On the other hand, on 64-bit machine you can allocate as much as you like.
As others have noted, it is also necessary to initialise the memory otherwise it does not actually consume pages.
malloc will start giving an error if EITHER the OS has no virtual memory left OR the process is out of address space (or has insufficient to satisfy the requested allocation).
Linux's VM overcommit also affects exactly when this is and what happens, as others have noted.
I just exexuted #John La Rooy's snippet:
#include <stdlib.h>
#include <stdio.h>
int main()
{
while(1)
{
printf("malloc %d\n", (int)malloc(1024*1024));
}
return 0;
}
but it exhausted my memory very fast and cause the system hanged so that I had to restart it.
So I recommend you change some code.
For example:
On my ubuntu 16.04 LTS the code below takes about 1.5 GB ram, physical memory consumption raised from 1.8 GB to 3.3 GB after executing and go down back to 1.8GiB after finishing execution.Though it looks like I have allocate 300GiB ram in the code.
#include <stdlib.h>
#include <stdio.h>
int main()
{
while(int i<300000)
{
printf("malloc %p\n", malloc(1024*1024));
i += 1;
}
return 0;
}
When index i is less then 100000(ie, allocate less than 100 GB), either physical or virtual memory are just very slightly used(less then 100MB), I don't know why, may be there is something to do with virtual memory.
One thing interesting is that when the physical memory begins to shrink, the addresses malloc() returns definitely changes, see picture link below.
I used malloc() and calloc(), seems that they behave similarily in occupying physical memory.
memory address number changes from 48 bits to 28 bits when physical memory begins shrinking
I was bored once and did this.
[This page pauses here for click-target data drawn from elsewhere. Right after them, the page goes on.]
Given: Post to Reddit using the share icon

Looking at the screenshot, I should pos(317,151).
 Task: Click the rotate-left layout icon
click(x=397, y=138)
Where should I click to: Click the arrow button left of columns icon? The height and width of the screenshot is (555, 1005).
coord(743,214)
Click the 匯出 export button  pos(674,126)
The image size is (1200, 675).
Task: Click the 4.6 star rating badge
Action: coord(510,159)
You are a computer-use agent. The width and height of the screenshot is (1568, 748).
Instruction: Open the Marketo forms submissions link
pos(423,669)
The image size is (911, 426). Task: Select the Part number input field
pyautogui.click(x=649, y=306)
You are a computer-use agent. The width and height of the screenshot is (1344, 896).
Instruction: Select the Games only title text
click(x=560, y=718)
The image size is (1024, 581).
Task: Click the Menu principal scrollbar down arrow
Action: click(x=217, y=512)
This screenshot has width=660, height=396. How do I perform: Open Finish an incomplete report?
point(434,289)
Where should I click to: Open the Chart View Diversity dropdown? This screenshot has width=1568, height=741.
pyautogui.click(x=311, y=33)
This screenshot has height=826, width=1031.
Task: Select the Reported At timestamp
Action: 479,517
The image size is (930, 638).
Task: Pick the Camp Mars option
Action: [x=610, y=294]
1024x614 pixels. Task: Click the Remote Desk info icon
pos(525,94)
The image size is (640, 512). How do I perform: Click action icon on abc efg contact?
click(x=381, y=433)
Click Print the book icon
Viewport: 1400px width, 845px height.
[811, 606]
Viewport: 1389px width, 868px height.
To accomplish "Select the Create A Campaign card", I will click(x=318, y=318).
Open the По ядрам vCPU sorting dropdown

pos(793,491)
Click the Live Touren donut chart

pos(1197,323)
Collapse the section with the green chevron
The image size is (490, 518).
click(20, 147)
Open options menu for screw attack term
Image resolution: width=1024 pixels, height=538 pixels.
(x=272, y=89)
Got this to eat up all memory and needed to force a reboot to get it working again.
#include <stdlib.h>
#include <unistd.h>
int main(int argc, char** argv)
{
while(1)
{
malloc(1024 * 4);
fork();
}
}
If all you need is to stress the system, then there is stress tool, which does exactly what you want. It's available as a package for most distros.